* Articolo
02 Maggio 2019 - 18:00 Angela Gennaro
Mentre la Camera approva la riforma che reintroduce l'educazione civica a scuola (e che passa ora al Senato), il leader della Lega rilancia con la videosorveglianza in tutte le scuole

Novità in arrivo per la scuola: già a settembre potrebbe tornare – come annunciato – l'educazione civica come materia obbligatoria in tutte le classi delle scuole elementari e medie: tra Costituzione, legalità, storia dell'inno nazionale e della bandiera italiana, ma anche cittadinanza digitale, educazione ambientale e anticorpi alle fake news on line. 

Ok della Camera oggi, giovedì 2 maggio, praticamente all'unanimità, con 451 sì, al ddl che reintroduce l'educazione civica a scuola. Nessun voto contrario e tre astenuti. Ora il provvedimento passa al Senato. «Festeggio l’approvazione del ritorno dell’Educazione Civica in classe. Vita concreta contro inutili polemiche. Il prossimo passo sarà, fra due settimane, il si alla legge per le telecamere obbligatorie in asili e case di riposo», commenta il vicepremier e ministro dell’interno Matteo Salvini.

Telecamere nelle classi

A proposito di scuola, il leader della Lega in questi giorni torna ancora una volta su un suo (e della Lega) grande classico: quello delle telecamere in classe. In tutte le scuole: dall'asilo alle superiori. «Per difendere i professori da alunni e genitori imbecilli», dice il vicepremier. «Entro maggio approveremo in Senato la legge per installare le telecamere negli asili nido, nelle materne e nelle case di riposo per proteggere bimbi, anziani e disabili ed entro giugno faremo lo stesso alla Camera», assicura Salvini. «Stiamo riflettendo sulla possibilità di consentire l’installazione delle telecamere anche nelle scuole di grado superiore per tutelare i professori dagli adolescenti un po’ particolari e dai loro genitori. C’è arrivata qualche richiesta in questo senso dagli stessi professori».

* Estratto dati

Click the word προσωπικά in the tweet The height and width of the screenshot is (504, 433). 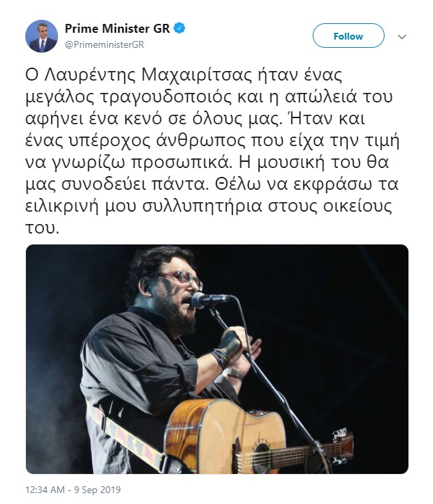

* Richiesta scritta
Rispondi alle seguenti domande basandoti sull'articolo.
(a) Quanti voti favorevoli ha ottenuto alla Camera il ddl che reintroduce l'educazione civica a scuola?
(b) Entro quale mese Salvini assicura che la legge sulle telecamere sarà approvata alla Camera?
(c) Secondo Salvini, da chi sono arrivate richieste di telecamere nelle scuole di grado superiore?

* Risposta completa
(a) 451 voti favorevoli.
(b) Entro giugno.
(c) Dagli stessi professori.